Prime Video's new series The Power, based on the novel by Naomi Alderman, poses questions around what our world would look like if women had a tangible power over men.
With an ensemble cast including Toni Collette, John Leguizamo, Toheeb Jimoh, Auli'i Cravalho and Eddie Marsan, the premise of The Power is that young girls around the world discover they have a new organ that generates electricity. This means that, through sparks that come out of their hands, girls are given the ability to electrocute people at will. Through the stories of girls and women from London, Seattle, Nigeria and Eastern Europe, The Power shows what happens when the status quo gender balance is threatened, and how women around the world use this newly developed power.
One thing that's interesting about this on-screen adaptation is that in Alderman's mind, this was always a story for the small screen, which lended itself to the bidding war that developed to make The Power a series.
“When I was working on the book I had [trouble] with the first draft, it was just not working, and then I had a sudden light bulb moment, ... like electric sparks, … and I went, oh this story is supposed to be TV,” Alderman told Yahoo Canada. “So I decided to write the second draft as if it were selected scenes from the TV show, and that worked for the novel.”
“You can think that sort of thing inside your own head but then, is anybody actually going to turn it into TV? … Before it was published, we had a 12-way bidding war for the TV rights.

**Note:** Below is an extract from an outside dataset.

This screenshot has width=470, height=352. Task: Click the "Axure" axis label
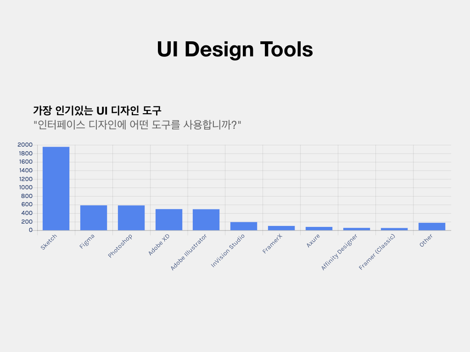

So it turns out, sometimes when you realize something's supposed to be TV, it does.”
'Inclusivity and equality' as the backbone of 'The Power'
The Power is filled with international talents but for veteran actor Collette, she describes the project as "exciting material" to be able to take on.

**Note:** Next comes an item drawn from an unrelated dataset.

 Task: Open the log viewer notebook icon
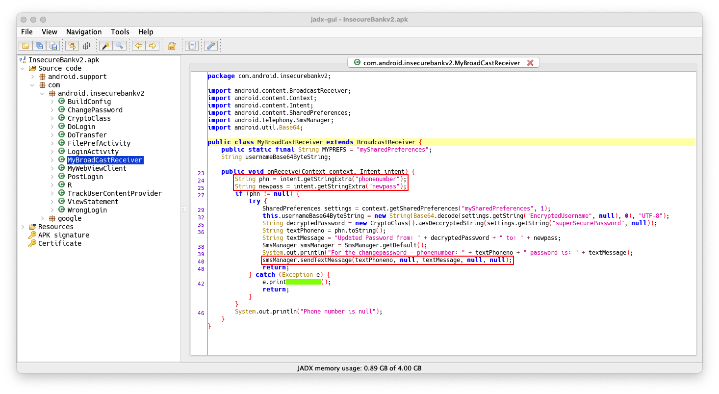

“I think the show is so important in terms of what it says, I think it's really empowering for girls and women,” she said. “It's about inclusivity and equality, which is something that we're very much fighting for in our very real world.”

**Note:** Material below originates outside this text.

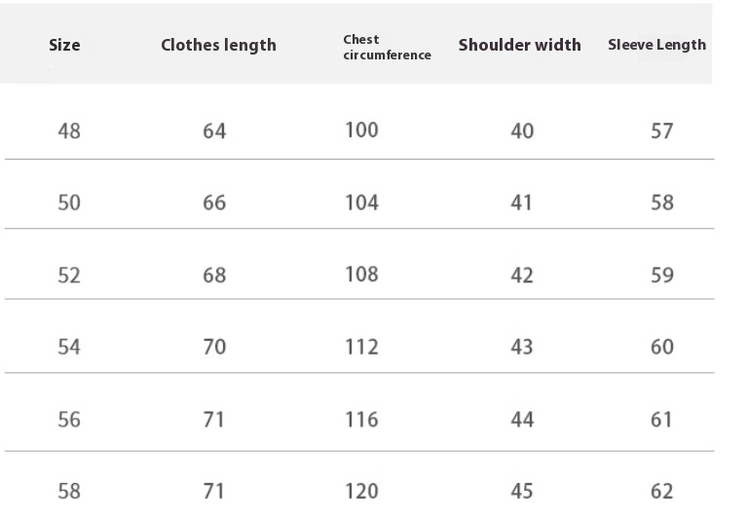Click the Chest circumference header
This screenshot has height=522, width=747.
(x=387, y=47)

Collette plays Margot Cleary-Lopez, the mayor of Seattle who everyday, alongside her advisor Helen (Edwina Findley), has to face the misogyny and sexism of being a woman in politics, while her husband Rob, a doctor played by Leguizamo, largely takes on the brunt of the parenting duties for their children.
For Cravalho, who plays Margot and Rob's daughter Jos, that family dynamic, relatively atypical for TV, is the basis for that character really finding her "power."
“I was raised in a single parent household with my mom, so I have always known the matriarchs of my family, and that has been passed down to me,” Cravalho said. “I think that it's really beautiful … and it's also interesting to see how that's still a faux pas.”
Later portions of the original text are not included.